What is expected: Starting at the first line and ending at the last, reproduce the records below exactly.

Dataset:
-=-=-
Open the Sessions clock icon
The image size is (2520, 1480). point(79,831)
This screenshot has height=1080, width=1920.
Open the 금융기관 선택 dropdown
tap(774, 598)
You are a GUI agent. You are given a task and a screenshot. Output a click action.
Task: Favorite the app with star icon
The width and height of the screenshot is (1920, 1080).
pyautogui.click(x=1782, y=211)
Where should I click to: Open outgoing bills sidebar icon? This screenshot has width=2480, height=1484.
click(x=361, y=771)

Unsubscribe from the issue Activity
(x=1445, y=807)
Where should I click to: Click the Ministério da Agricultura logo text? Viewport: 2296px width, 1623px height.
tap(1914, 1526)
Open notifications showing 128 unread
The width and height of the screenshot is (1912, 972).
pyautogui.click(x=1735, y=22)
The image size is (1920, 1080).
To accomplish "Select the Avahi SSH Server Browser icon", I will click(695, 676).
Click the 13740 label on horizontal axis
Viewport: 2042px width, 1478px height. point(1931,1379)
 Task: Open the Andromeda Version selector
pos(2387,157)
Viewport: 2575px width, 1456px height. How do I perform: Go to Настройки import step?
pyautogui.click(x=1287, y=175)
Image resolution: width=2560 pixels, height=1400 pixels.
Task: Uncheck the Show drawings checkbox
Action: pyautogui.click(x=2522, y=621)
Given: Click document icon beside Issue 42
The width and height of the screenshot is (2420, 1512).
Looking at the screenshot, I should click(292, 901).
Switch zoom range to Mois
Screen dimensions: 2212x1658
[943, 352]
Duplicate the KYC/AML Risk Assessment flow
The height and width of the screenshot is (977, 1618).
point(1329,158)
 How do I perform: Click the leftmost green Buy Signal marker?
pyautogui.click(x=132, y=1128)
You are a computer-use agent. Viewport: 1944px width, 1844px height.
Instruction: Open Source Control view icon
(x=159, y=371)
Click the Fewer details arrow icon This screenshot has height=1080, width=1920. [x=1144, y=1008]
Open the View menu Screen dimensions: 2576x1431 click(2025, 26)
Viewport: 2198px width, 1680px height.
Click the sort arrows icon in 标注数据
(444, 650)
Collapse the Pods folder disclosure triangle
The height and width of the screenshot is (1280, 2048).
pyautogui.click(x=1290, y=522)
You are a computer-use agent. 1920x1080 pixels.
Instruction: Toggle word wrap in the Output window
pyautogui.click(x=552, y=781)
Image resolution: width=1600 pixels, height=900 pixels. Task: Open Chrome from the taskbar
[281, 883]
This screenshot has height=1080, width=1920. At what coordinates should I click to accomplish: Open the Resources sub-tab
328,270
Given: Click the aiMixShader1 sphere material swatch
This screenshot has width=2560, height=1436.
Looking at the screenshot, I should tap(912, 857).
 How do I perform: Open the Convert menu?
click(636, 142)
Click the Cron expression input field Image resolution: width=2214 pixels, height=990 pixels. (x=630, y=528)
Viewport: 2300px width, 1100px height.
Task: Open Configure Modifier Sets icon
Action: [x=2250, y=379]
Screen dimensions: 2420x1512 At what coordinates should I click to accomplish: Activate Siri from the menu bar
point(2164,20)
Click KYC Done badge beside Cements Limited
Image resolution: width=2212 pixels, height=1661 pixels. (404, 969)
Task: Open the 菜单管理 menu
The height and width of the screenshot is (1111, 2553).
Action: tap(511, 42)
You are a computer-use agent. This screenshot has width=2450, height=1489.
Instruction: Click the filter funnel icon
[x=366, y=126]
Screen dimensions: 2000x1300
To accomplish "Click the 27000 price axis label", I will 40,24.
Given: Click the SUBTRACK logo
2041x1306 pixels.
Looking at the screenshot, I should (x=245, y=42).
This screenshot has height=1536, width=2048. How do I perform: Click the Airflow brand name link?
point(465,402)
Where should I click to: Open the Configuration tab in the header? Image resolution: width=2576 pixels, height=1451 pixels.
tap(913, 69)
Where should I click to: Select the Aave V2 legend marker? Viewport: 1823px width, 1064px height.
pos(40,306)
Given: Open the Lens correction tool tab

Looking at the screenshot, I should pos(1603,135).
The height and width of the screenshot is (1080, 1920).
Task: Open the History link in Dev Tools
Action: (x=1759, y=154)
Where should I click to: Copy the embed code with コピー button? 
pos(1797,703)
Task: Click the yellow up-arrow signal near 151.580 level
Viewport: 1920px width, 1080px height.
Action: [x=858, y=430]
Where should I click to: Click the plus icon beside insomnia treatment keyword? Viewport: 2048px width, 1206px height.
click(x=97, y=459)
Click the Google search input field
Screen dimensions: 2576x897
-=-=-
Exercise output:
Open the Sessions clock icon
The image size is (2520, 1480). point(79,831)
This screenshot has height=1080, width=1920.
Open the 금융기관 선택 dropdown
tap(774, 598)
You are a GUI agent. You are given a task and a screenshot. Output a click action.
Task: Favorite the app with star icon
The width and height of the screenshot is (1920, 1080).
pyautogui.click(x=1782, y=211)
Where should I click to: Open outgoing bills sidebar icon? This screenshot has width=2480, height=1484.
click(x=361, y=771)

Unsubscribe from the issue Activity
(x=1445, y=807)
Where should I click to: Click the Ministério da Agricultura logo text? Viewport: 2296px width, 1623px height.
tap(1914, 1526)
Open notifications showing 128 unread
The width and height of the screenshot is (1912, 972).
pyautogui.click(x=1735, y=22)
The image size is (1920, 1080).
To accomplish "Select the Avahi SSH Server Browser icon", I will click(695, 676).
Click the 13740 label on horizontal axis
Viewport: 2042px width, 1478px height. point(1931,1379)
 Task: Open the Andromeda Version selector
pos(2387,157)
Viewport: 2575px width, 1456px height. How do I perform: Go to Настройки import step?
pyautogui.click(x=1287, y=175)
Image resolution: width=2560 pixels, height=1400 pixels.
Task: Uncheck the Show drawings checkbox
Action: pyautogui.click(x=2522, y=621)
Given: Click document icon beside Issue 42
The width and height of the screenshot is (2420, 1512).
Looking at the screenshot, I should click(292, 901).
Switch zoom range to Mois
Screen dimensions: 2212x1658
[943, 352]
Duplicate the KYC/AML Risk Assessment flow
The height and width of the screenshot is (977, 1618).
point(1329,158)
 How do I perform: Click the leftmost green Buy Signal marker?
pyautogui.click(x=132, y=1128)
You are a computer-use agent. Viewport: 1944px width, 1844px height.
Instruction: Open Source Control view icon
(x=159, y=371)
Click the Fewer details arrow icon This screenshot has height=1080, width=1920. [x=1144, y=1008]
Open the View menu Screen dimensions: 2576x1431 click(2025, 26)
Viewport: 2198px width, 1680px height.
Click the sort arrows icon in 标注数据
(444, 650)
Collapse the Pods folder disclosure triangle
The height and width of the screenshot is (1280, 2048).
pyautogui.click(x=1290, y=522)
You are a computer-use agent. 1920x1080 pixels.
Instruction: Toggle word wrap in the Output window
pyautogui.click(x=552, y=781)
Image resolution: width=1600 pixels, height=900 pixels. Task: Open Chrome from the taskbar
[281, 883]
This screenshot has height=1080, width=1920. At what coordinates should I click to accomplish: Open the Resources sub-tab
328,270
Given: Click the aiMixShader1 sphere material swatch
This screenshot has width=2560, height=1436.
Looking at the screenshot, I should tap(912, 857).
 How do I perform: Open the Convert menu?
click(636, 142)
Click the Cron expression input field Image resolution: width=2214 pixels, height=990 pixels. (x=630, y=528)
Viewport: 2300px width, 1100px height.
Task: Open Configure Modifier Sets icon
Action: [x=2250, y=379]
Screen dimensions: 2420x1512 At what coordinates should I click to accomplish: Activate Siri from the menu bar
point(2164,20)
Click KYC Done badge beside Cements Limited
Image resolution: width=2212 pixels, height=1661 pixels. (404, 969)
Task: Open the 菜单管理 menu
The height and width of the screenshot is (1111, 2553).
Action: tap(511, 42)
You are a computer-use agent. This screenshot has width=2450, height=1489.
Instruction: Click the filter funnel icon
[x=366, y=126]
Screen dimensions: 2000x1300
To accomplish "Click the 27000 price axis label", I will 40,24.
Given: Click the SUBTRACK logo
2041x1306 pixels.
Looking at the screenshot, I should (x=245, y=42).
This screenshot has height=1536, width=2048. How do I perform: Click the Airflow brand name link?
point(465,402)
Where should I click to: Open the Configuration tab in the header? Image resolution: width=2576 pixels, height=1451 pixels.
tap(913, 69)
Where should I click to: Select the Aave V2 legend marker? Viewport: 1823px width, 1064px height.
pos(40,306)
Given: Open the Lens correction tool tab

Looking at the screenshot, I should pos(1603,135).
The height and width of the screenshot is (1080, 1920).
Task: Open the History link in Dev Tools
Action: (x=1759, y=154)
Where should I click to: Copy the embed code with コピー button? 
pos(1797,703)
Task: Click the yellow up-arrow signal near 151.580 level
Viewport: 1920px width, 1080px height.
Action: [x=858, y=430]
Where should I click to: Click the plus icon beside insomnia treatment keyword? Viewport: 2048px width, 1206px height.
click(x=97, y=459)
Click the Google search input field
Screen dimensions: 2576x897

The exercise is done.